Romanian King Mihai (Michael) on Thursday welcomed 12 former post-communist heads of state from East- and Central-Europe for an anniversary dinner at the Royal Palace in Bucharest. At the dinner were also Crown Princess Margareta, her husband Prince Radu, and Prince Nicolae.
The King, who was deposed by the Romanian communists in 1947, earlier on the day had Crown Princess Margareta read a poignant speech in Parliament in which he looked back to 1927, when he first became King of Romania, and to 1921, his year of birth and the year the Romanian communist party was founded.
In 1927, on the death of my grandfather, King Ferdinand, I was proclaimed King of Romania. In the eighty-seven years since then, I have been a direct witness of the rise and fall of both fascism and communism, two criminal systems that left in their wake more than one hundred million dead and many more millions maimed in body and soul.
My life has been one of long and loyal waiting: waiting for Europe to come to its senses, waiting for Romania to be restored to itself. Patience can sometimes be a weapon against historic destiny. Waiting and faith. Love and the sense of duty.

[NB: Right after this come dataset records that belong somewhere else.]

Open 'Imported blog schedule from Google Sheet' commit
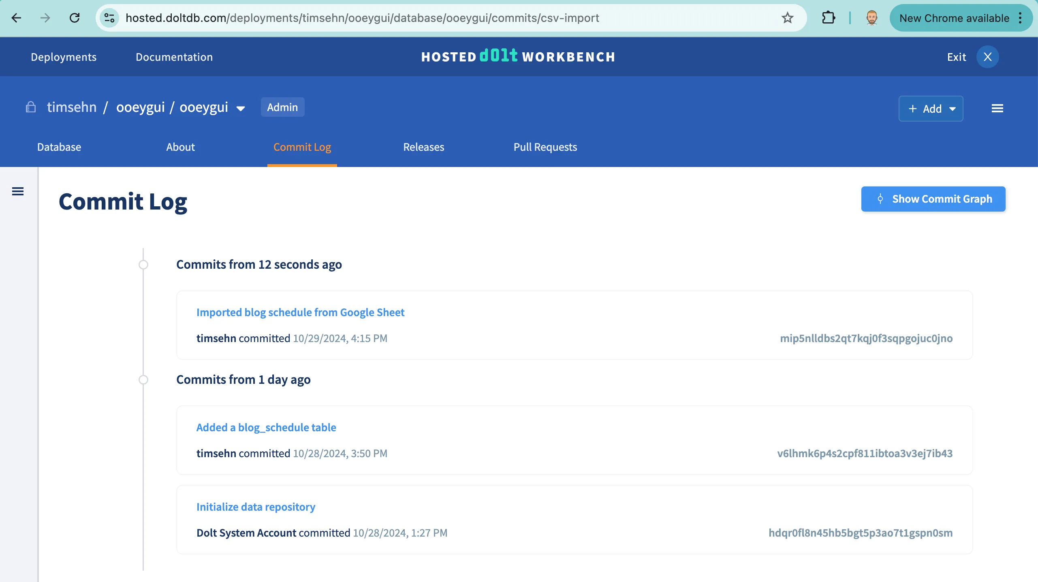[300, 312]
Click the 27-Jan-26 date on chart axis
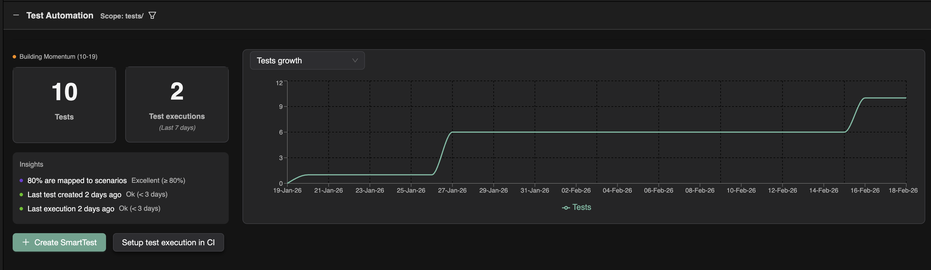This screenshot has width=931, height=270. [452, 190]
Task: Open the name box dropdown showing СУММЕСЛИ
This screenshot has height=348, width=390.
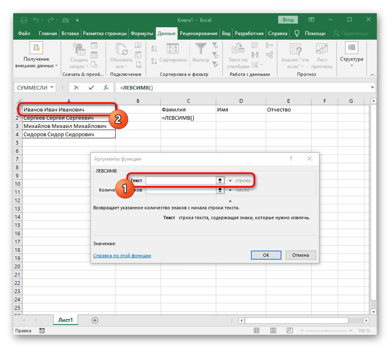Action: 52,87
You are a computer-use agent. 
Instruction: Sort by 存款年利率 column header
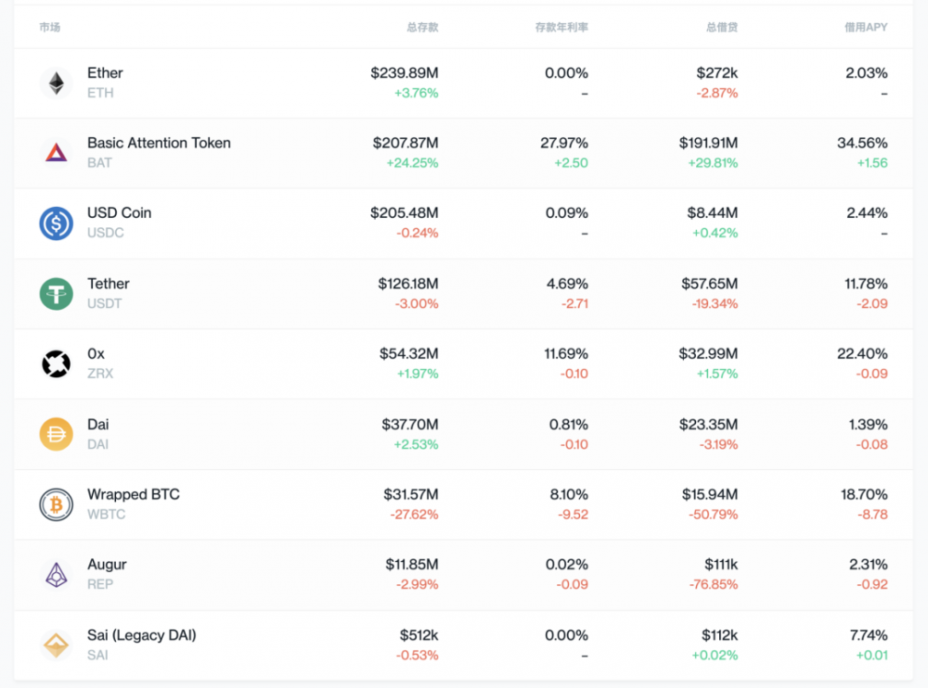(x=561, y=28)
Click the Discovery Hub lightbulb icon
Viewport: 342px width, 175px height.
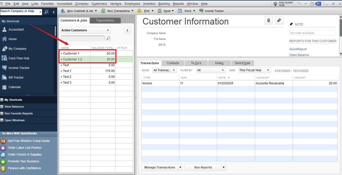tap(275, 4)
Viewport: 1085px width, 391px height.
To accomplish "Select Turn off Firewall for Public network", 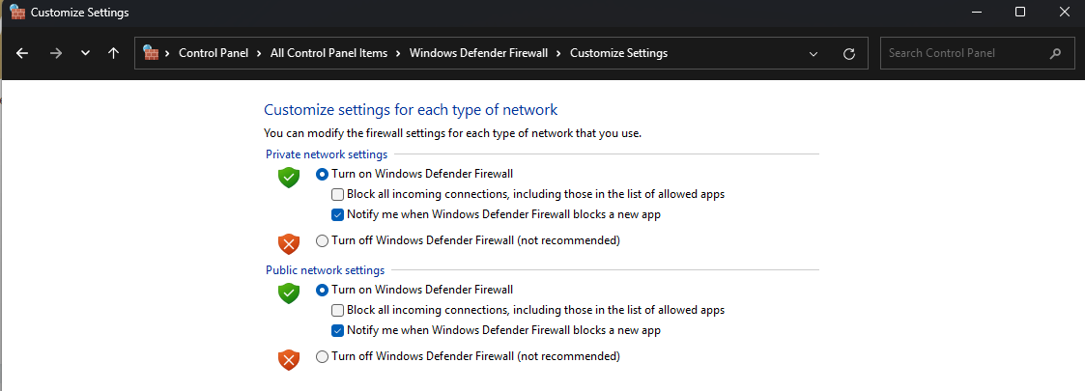I will click(322, 356).
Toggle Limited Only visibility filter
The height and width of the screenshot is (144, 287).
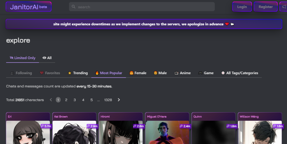point(23,58)
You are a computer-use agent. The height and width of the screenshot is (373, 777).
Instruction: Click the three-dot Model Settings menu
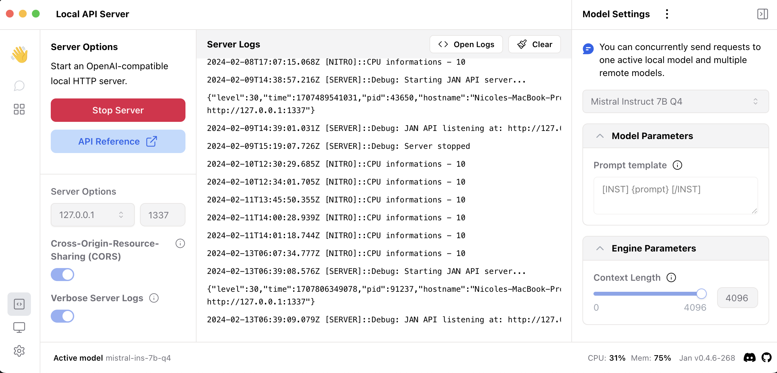coord(668,14)
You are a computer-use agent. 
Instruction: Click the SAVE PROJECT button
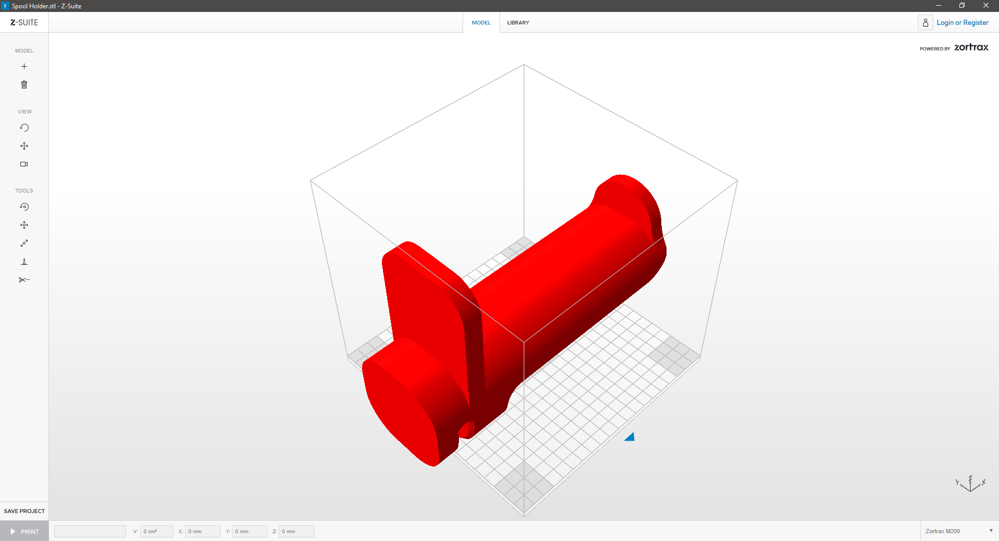pyautogui.click(x=24, y=511)
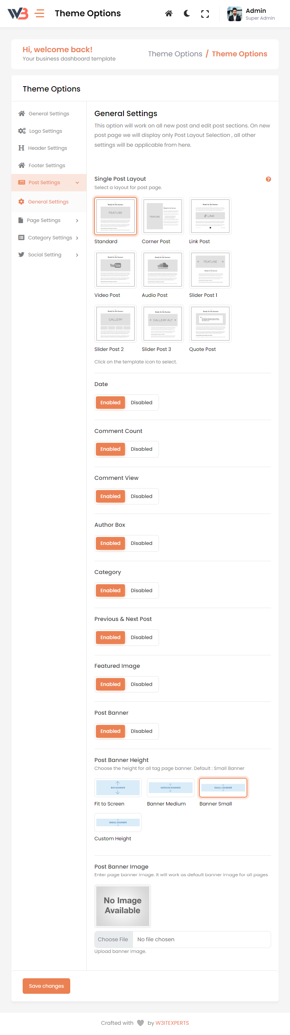Click Choose File for banner image

113,939
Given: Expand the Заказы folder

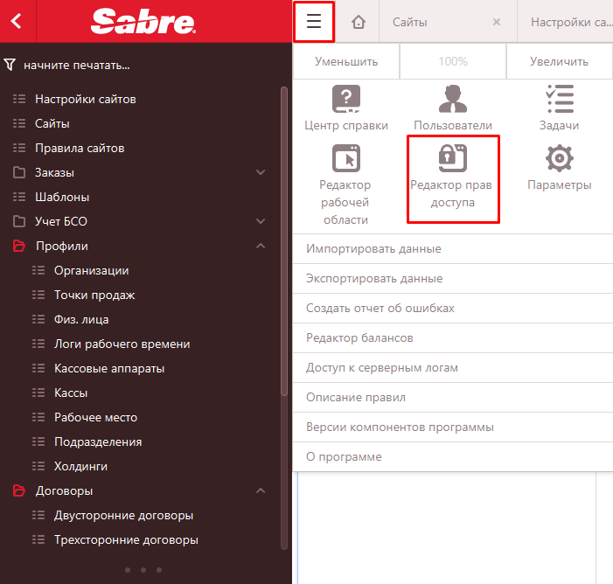Looking at the screenshot, I should 260,173.
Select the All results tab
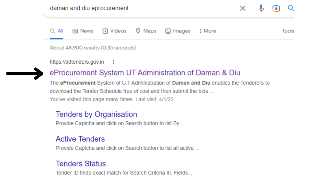 57,31
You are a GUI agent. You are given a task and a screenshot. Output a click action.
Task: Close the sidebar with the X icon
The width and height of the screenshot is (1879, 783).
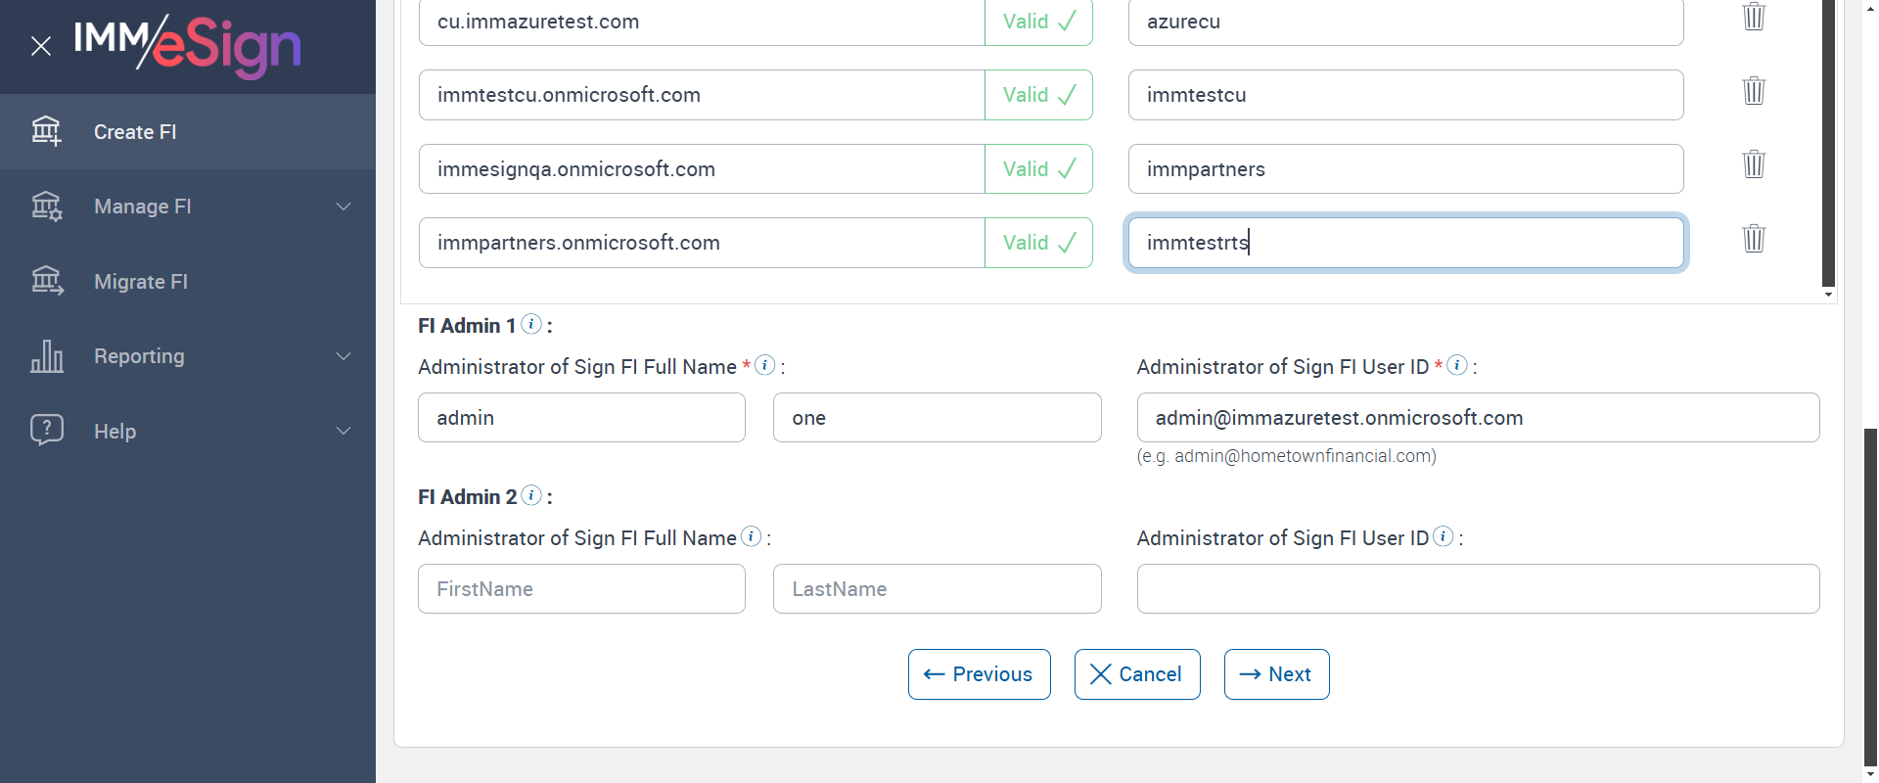tap(41, 46)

But in my long life I have also known blessed moments. God willed that I be in the front line of my country’s return to the dignified family of free nations, through Romania’s accession to full membership of the European Union and the North Atlantic Treaty Organisation.
My family and I have laboured greatly in the last twenty-five years, since the Fall of Communism, for a democratic, prosperous, free and dignified Romania. We shall not cease to do so until the end of our days, since we are convinced that the institution of the Royal House is part of our identity as a state and a nation.
Communism was born in Romania in the same year as I was, in 1921. More than nine decades later, I am fortunate to have the opportunity to address you now, in celebrating its fall.
So help us God!
King Mihai received former presidents of Albania (2), Belarus, Bulgaria, Latvia, Moldova, Poland (Lech Walesa), Romania (Emile Constantinescu), Serbia, Slovakia and Ukraine (2).
On Wednesday the King celebrated his 93rd birthday with a brief appearance on the palace balcony. Although his actuel birthday was in October and his name day was on November 8, the King waited till after the Romanian presidential elections to appear again in public in order not to influence the elections in any way.
President-elect Klaus Iohannis was welcomed to the palace for lunch. The new president paid tribute to the strength and dedication of the monarch and invited him to attend his inauguration, a far cry from president Ion Iliescu who prevented the King from returning to his native country after the fall of communism in 1989.